Nixon's greatest worry is that data will be entered incorrectly. Even the slightest inconsistencies in clinical findings can raise an eyebrow or two at the FDA. To avoid mistakes, he has designed an elaborate error-control system, complete with stringent checks and balances (see sidebar, below). In the best of all possible worlds, he says, on-site personnel would enter the information remotely (perhaps using pen-based laptops), dial up the LAN, and input the information directly into the company's 4D database. To date, however, Isis's only foray into electronic data collection involves its central laboratory services, which send the company a disk containing blood values from the clinical trials; Nixon then imports the data electronically into the 4D database. But with the popularization of the Internet, he says, that may soon change. "It used to be too expensive and difficult to set up proprietary remote data-entry systems," Nixon says. "But expanding our use of the Internet would be relatively inexpensive, and everyone would be familiar with how to use the system. We should be able to shave weeks off the average time it takes to complete a clinical trial."

Mark Lotz leans forward in his chair in one of Isis's nondescript conference rooms and waves his arm toward the hall. It used to be, he explains, that when he needed a statistic from a clinical trial he'd have to scrounge around in a dusty closet stuffed with the hundreds of three-ring binders that contain a single drug's NDA. Now, however, with the development of Isis 2922's completely electronic version, he'll be able to hold all that information, literally, in the palm of his hand. And finding the most obscure number will require little more than a swift electronic search. "Having this on disk will change the way I work," Lotz says.

Filing an NDA isn't exactly like applying for a new credit card. Lotz and his staff of four will use FrameMaker, a desktop-publishing application from Adobe, to assiduously compile every cell culture, every animal test, every case-report form, every chart, and every graph into one cohesive, cogent electronic document that meets the government's strict guidelines. "At just 40,000 pages, our NDA is really small," says Lotz. "But I still must read every page of it."

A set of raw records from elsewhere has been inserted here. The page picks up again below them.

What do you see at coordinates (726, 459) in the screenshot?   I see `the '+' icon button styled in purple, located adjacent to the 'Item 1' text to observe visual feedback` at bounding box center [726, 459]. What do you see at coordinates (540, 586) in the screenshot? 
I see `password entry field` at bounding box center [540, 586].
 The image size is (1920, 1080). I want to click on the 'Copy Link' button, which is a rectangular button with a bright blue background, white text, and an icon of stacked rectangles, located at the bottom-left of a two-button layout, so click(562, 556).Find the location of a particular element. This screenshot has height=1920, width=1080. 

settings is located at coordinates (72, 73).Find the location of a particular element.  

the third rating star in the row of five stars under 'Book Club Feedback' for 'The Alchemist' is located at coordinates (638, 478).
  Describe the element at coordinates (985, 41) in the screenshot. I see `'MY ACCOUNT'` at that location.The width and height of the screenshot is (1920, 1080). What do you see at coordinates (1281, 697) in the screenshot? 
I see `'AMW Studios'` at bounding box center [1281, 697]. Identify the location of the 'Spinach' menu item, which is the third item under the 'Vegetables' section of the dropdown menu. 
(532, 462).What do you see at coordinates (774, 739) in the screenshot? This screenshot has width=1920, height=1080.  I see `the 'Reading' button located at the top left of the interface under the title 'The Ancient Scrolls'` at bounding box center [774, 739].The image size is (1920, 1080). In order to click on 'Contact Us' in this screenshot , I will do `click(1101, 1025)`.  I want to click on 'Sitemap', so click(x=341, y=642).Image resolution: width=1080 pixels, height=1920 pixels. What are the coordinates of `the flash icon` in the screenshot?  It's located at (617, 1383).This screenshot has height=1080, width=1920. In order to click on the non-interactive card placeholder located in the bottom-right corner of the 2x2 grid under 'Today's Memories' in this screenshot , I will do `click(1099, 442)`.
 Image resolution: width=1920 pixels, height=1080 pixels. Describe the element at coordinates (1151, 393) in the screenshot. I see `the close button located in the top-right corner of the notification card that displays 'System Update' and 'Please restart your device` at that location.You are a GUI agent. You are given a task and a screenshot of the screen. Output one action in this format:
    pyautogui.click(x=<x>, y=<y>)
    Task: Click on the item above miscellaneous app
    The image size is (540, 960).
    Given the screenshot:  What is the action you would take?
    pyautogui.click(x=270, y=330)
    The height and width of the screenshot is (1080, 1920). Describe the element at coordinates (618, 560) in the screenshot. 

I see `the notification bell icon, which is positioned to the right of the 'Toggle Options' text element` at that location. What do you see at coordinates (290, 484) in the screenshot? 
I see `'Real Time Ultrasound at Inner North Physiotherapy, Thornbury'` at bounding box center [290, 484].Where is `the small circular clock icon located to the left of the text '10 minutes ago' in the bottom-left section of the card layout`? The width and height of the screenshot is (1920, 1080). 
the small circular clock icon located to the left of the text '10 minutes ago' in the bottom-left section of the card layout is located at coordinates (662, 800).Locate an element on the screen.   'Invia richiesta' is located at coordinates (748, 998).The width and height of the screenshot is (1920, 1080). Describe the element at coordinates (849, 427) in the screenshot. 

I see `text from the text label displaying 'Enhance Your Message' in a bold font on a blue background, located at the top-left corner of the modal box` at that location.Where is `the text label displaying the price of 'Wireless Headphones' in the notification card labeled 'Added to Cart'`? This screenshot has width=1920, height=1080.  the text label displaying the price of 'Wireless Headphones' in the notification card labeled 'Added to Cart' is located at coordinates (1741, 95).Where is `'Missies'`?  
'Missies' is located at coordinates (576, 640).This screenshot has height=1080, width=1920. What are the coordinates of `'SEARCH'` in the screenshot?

For years the FDA has required that pharmaceutical companies submit at least three copies of the NDA in binders that were no more than 3 inches thick. Dr. Carl Peck, who served as the executive director of the FDA's Center for Drug Evaluation and Research (CDER) from 1987 to 1993, recalls workers unloading countless binders from semitrailers and then lugging them into the agency's headquarters in Rockville, Md. Even by the late 1980s, the FDA had done little to automate the NDA review process. "I was astounded at the lack of computers at the agency when I first arrived," says Peck, who also claims that most medical reviewers had little computer expertise and knew only how to do minor tasks on the agency's out-of-date Wang word processors.

The FDA officially started accepting computer-assisted NDAs (CANDAs)--paper applications supported by some background material in an electronic format--in the mid-1980s, but until recently few small companies had bothered submitting them. The CANDA was a fairly expensive proposition because the drug companies typically had to loan computers to the FDA. "A company our size couldn't afford to tie up its computers at the FDA," says Lotz. It wasn't unheard of for medical reviewers to have four or five computers from different drug companies packed into their cramped offices. "I think the record was six," says Robert Bell, director of the CDER's Office of Management from 1987 to 1995. But there was more than just a space problem; the reviewers had no clue how to run the various systems, which meant that despite the background data on disk or on a loaned computer's hard drive, they continued to rely almost exclusively on the paper applications. "We weren't just stacking up paper," says Bell, "we were stacking up computers."

Things are very different today. The FDA upgraded its computer system three years ago and currently has networked PCs running Windows on almost every reviewer's desk. And according to both Peck and Bell, the new breed of medical reviewer is much more technically savvy. The agency now encourages drug companies to present the electronic portions of their NDAs in the Portable Document Format (PDF), a popular computer-file format invented by Adobe that converts printed documents into computer files without losing the original documents' design qualities. The advantages of PDFs are that almost anyone can create a document in the formats and it can contain hyperlinks like those on the Web.